- TASK STATEMENT: Although the records contain pictures, none belong in the copy: restate word for word only the lines from the one with "You are a computer-use agent. The" through the one with "This screenshot has width=791, height=525.", both included.

---------- EXERCISE INPUTS ----------

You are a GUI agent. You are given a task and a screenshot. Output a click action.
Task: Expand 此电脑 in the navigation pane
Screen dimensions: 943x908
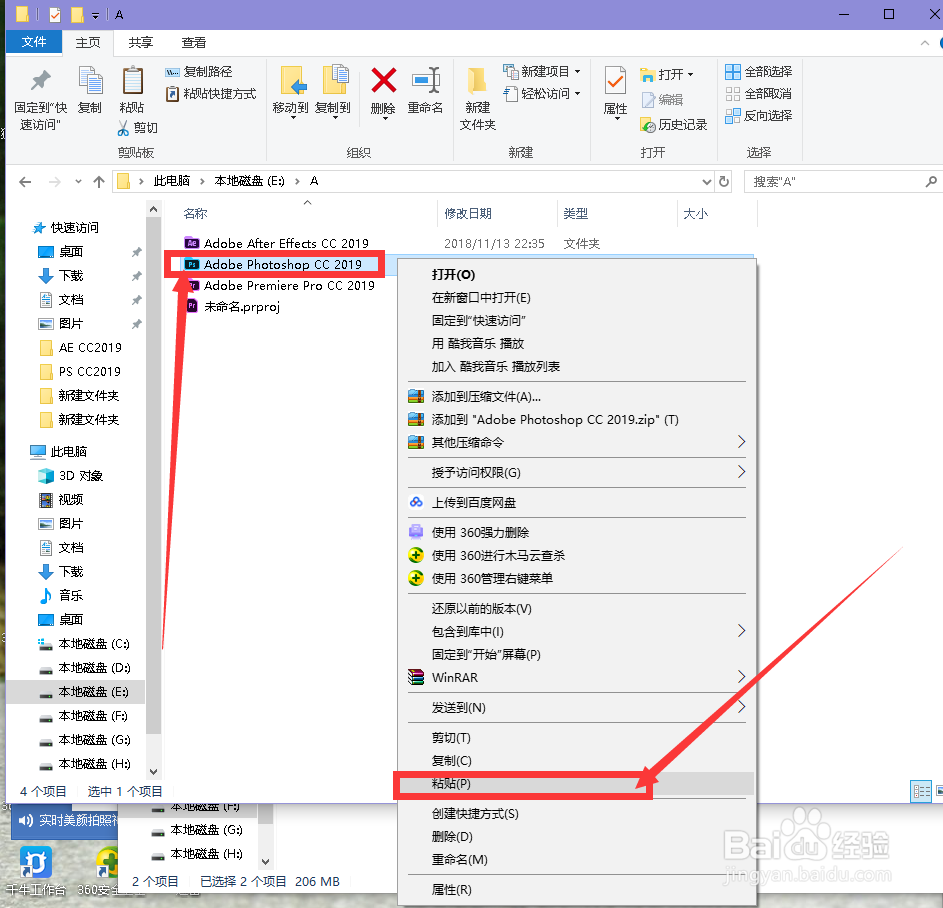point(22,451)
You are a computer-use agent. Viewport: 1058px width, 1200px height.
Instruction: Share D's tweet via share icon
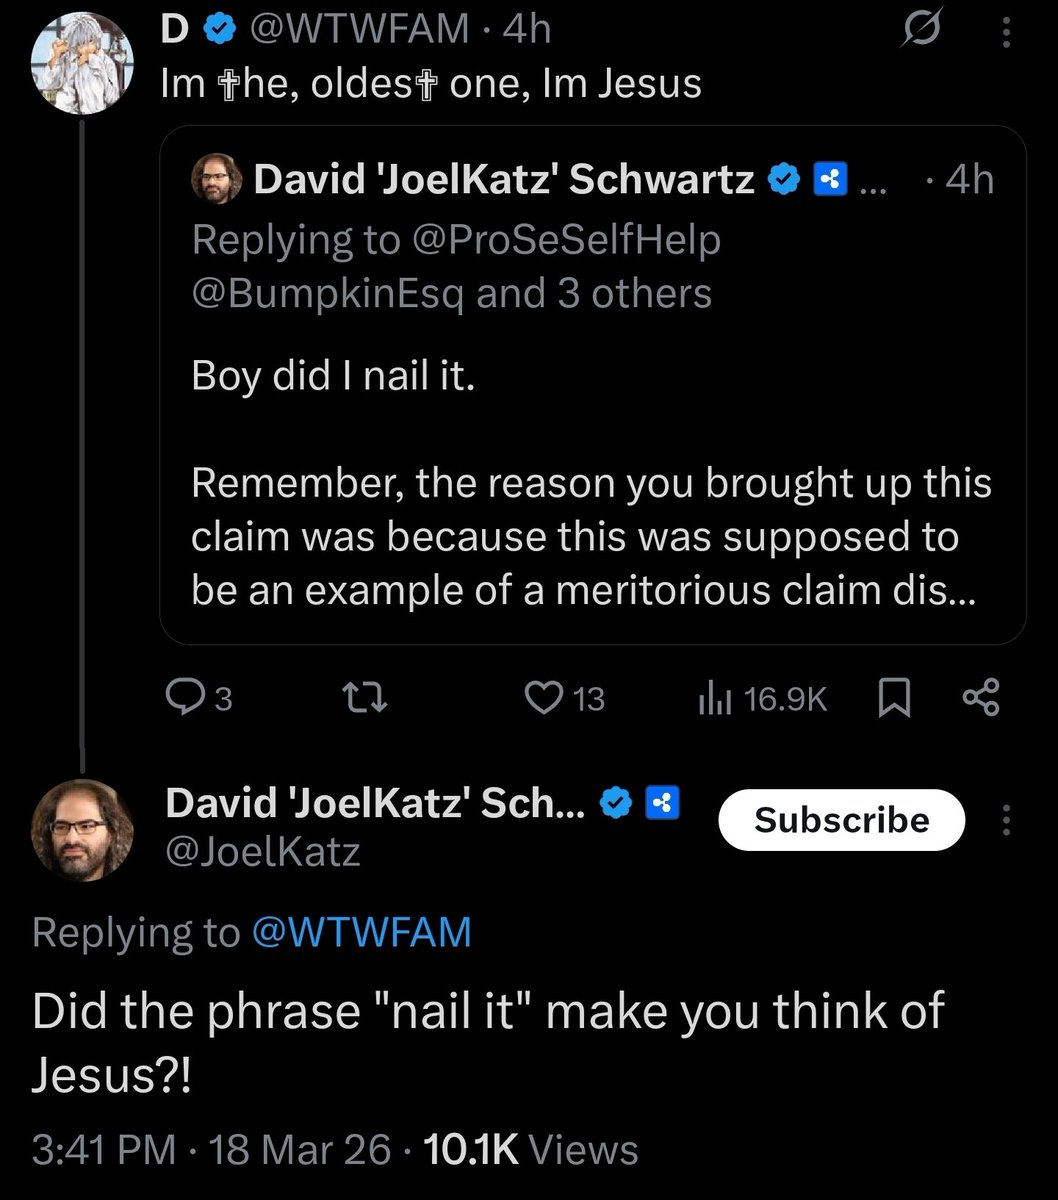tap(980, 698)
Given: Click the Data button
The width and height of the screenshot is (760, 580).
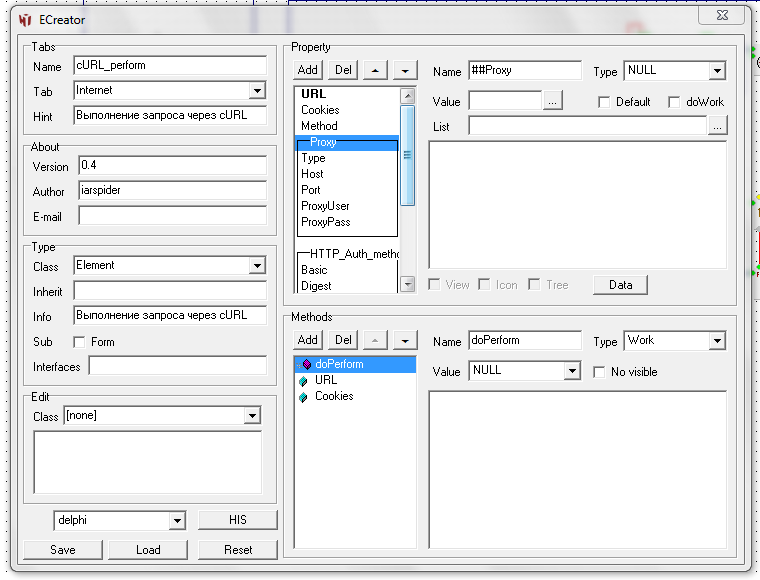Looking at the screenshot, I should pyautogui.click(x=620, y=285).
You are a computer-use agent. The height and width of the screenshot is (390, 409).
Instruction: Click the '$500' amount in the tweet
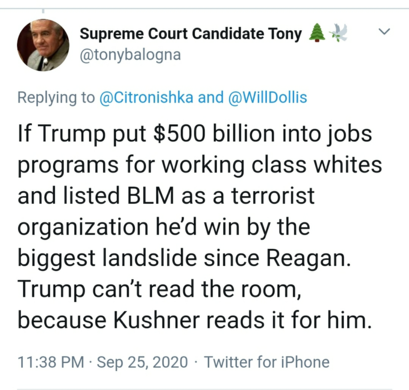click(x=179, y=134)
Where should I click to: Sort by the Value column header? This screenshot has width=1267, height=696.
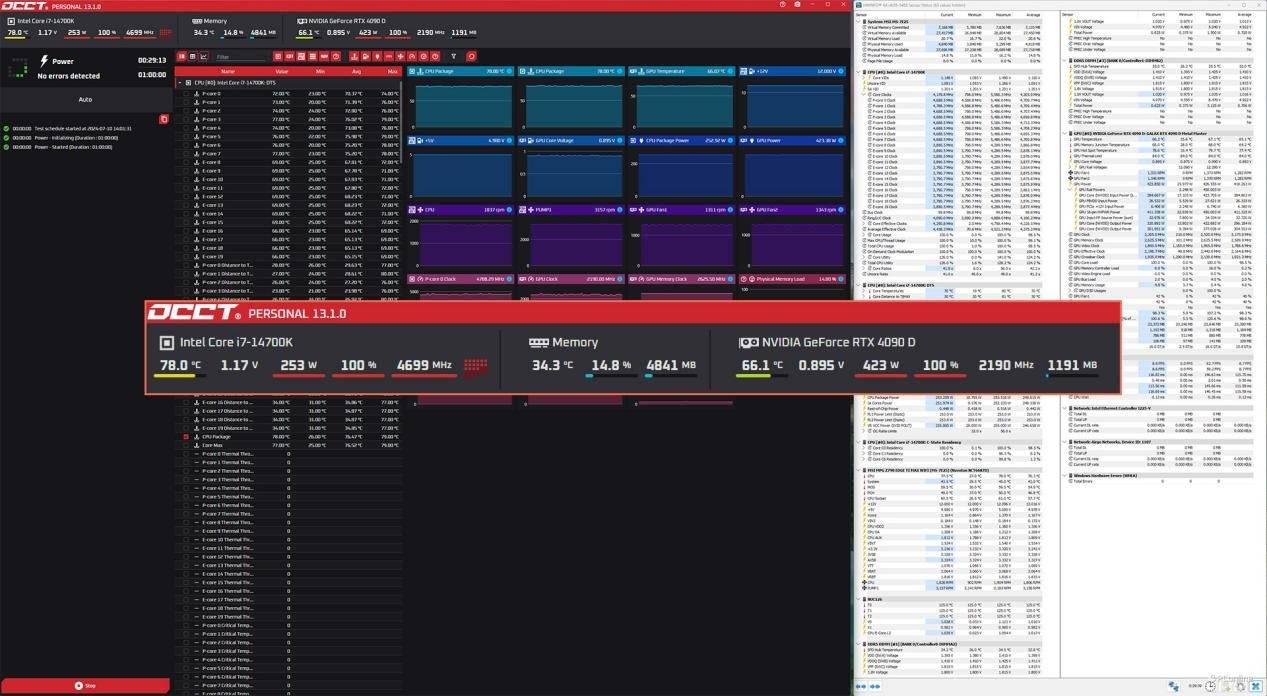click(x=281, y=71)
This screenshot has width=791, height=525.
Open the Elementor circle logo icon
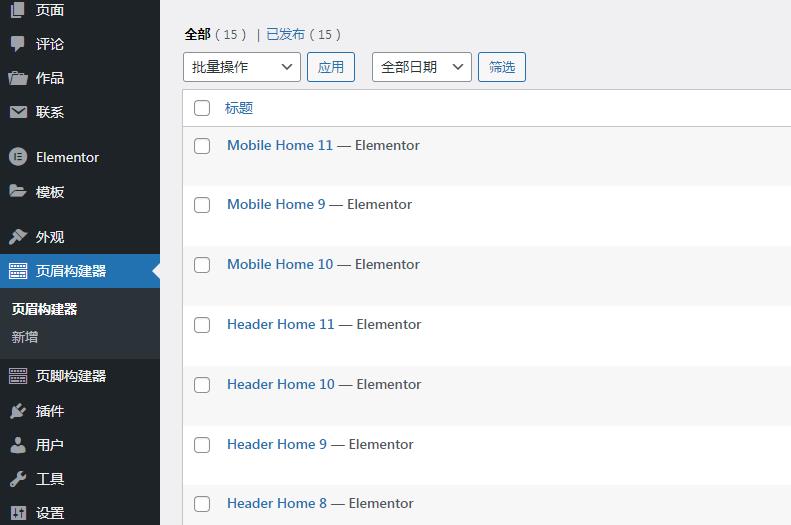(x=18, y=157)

----------

- SOLVED PROBLEM:
You are a computer-use agent. The height and width of the screenshot is (390, 409).
Instruction: Click the '$500' amount in the tweet
click(x=179, y=134)
Where should I click to: Sort by the Value column header? This screenshot has width=1267, height=696.
click(x=281, y=71)
This screenshot has width=791, height=525.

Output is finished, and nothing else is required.